> [Texto proporcionado]:
········
Hasta el pasado año había más personas que tenían un juicio positivo sobre el estallido social. Este octubre, a cuatro años de su ocurrencia, son más -55%- quienes se identifican con la frase “el estallido social fue más bien negativo para el país”, que quienes se identifican con la inversa -45%-: que fue más bien positivo para el país.
Las veces que he presentado o conversado sobre este reciente dato de Criteria, en general, me he encontrado con una rápida interpretación relativa al descrédito social en que habría caído la llamada revuelta social. Como si se quisiera dar por zanjado que la sociedad quedó tan traumada con esa experiencia que nunca más verá con buenos ojos, como lo hizo por tres años, una manifestación social mayoritaria, contundente y persistente para presionar por cambios.
Tiendo a no compartir ese juicio. Cada vez que escucho en profundidad a las personas, tras la pátina crítica al estallido, aparece una clara separación entre la movilización ciudadana, los caceroleos, las protestas y las expresiones de violencia. Dicho de otra manera, en las subjetividades mayoritarias habitan dos hechos distintos que acaecieron en un mismo tiempo: la legítima y valorada presión social expresada en movilización y la violencia “delictual”, “revolucionaria” o “lumpenezca”, que es masivamente detestada.
········
(Registros de una fuente de datos)
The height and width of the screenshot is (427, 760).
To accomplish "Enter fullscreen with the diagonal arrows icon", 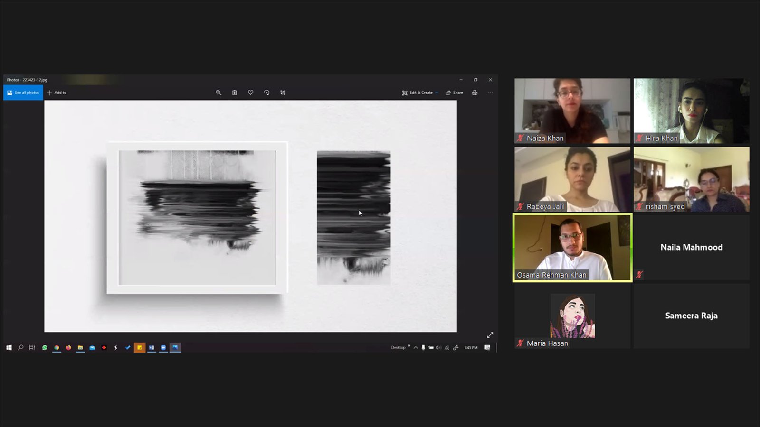I will tap(490, 335).
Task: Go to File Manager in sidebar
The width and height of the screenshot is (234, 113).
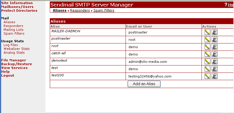Action: (x=14, y=60)

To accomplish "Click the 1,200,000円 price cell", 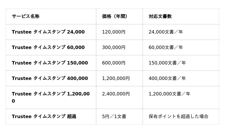I will click(x=116, y=78).
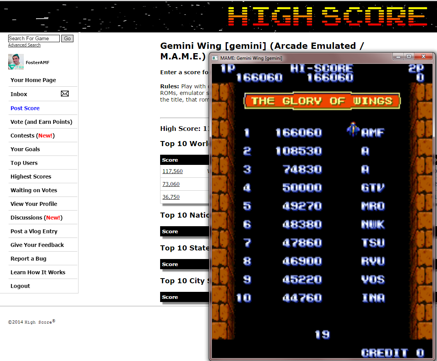
Task: View the 117,560 high score entry
Action: click(x=172, y=171)
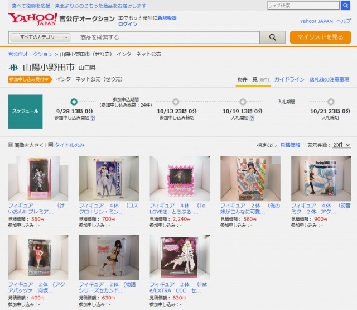Click the Sanyo-Onoda city emblem icon
357x310 pixels.
[x=13, y=68]
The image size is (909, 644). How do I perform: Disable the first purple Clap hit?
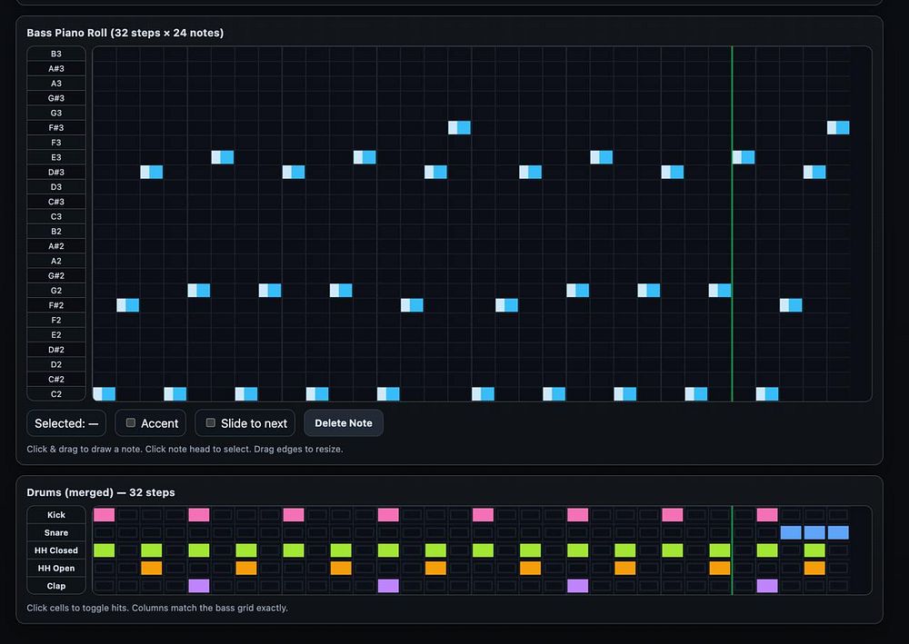point(198,586)
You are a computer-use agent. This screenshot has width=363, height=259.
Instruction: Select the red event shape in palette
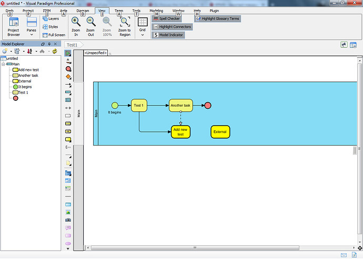pyautogui.click(x=68, y=69)
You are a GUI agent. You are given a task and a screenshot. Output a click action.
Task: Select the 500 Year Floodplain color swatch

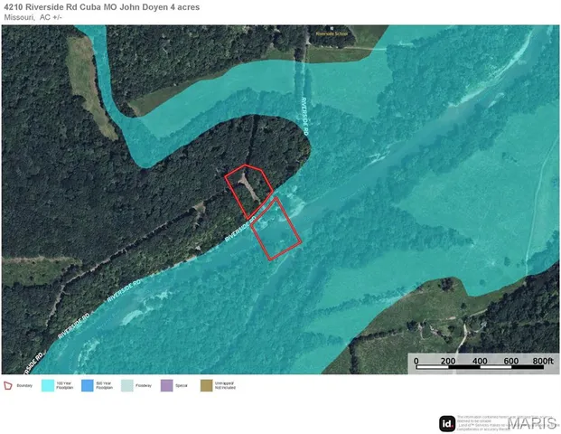click(88, 386)
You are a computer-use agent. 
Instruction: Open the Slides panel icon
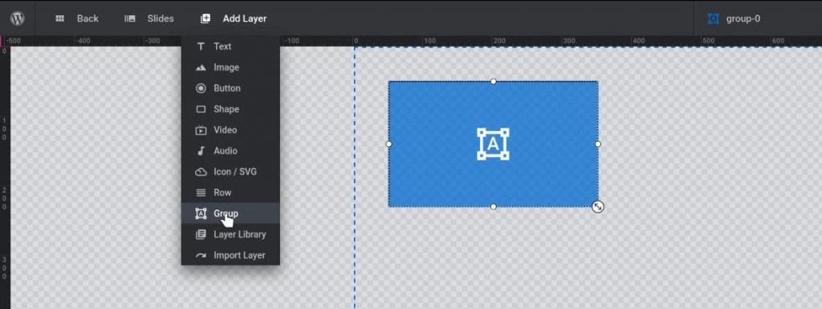point(129,18)
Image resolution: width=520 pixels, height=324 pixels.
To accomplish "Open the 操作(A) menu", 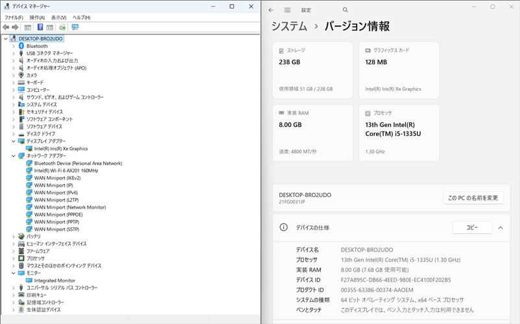I will pos(37,17).
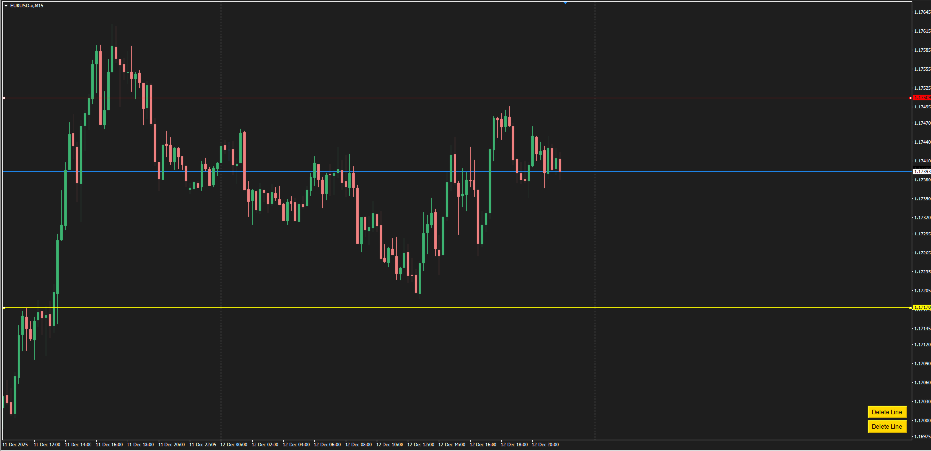Open the chart dropdown arrow beside EURUSD.u,M15
Image resolution: width=931 pixels, height=451 pixels.
pos(6,6)
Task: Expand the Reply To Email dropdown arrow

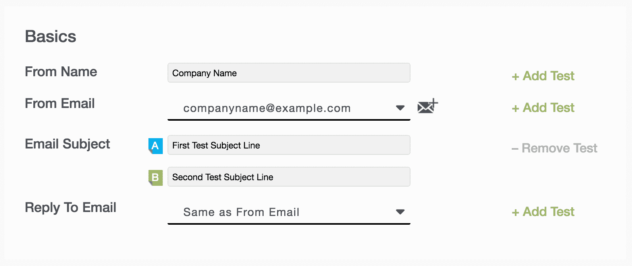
········
> [Lo que se pide]: En el texto sobre el estallido social, ¿por qué se afirma "Tiendo a no compartir ese juicio"? Explíquelo en una a tres oraciones. Para responder, básese solo en el texto.

> [Resultado del ejercicio]: Porque, al escuchar en profundidad a las personas, tras la crítica al estallido aparece una clara separación entre la movilización ciudadana, los caceroleos y las protestas, por un lado, y las expresiones de violencia, por otro. La presión social expresada en movilización se considera legítima y valorada, mientras que la violencia es masivamente detestada.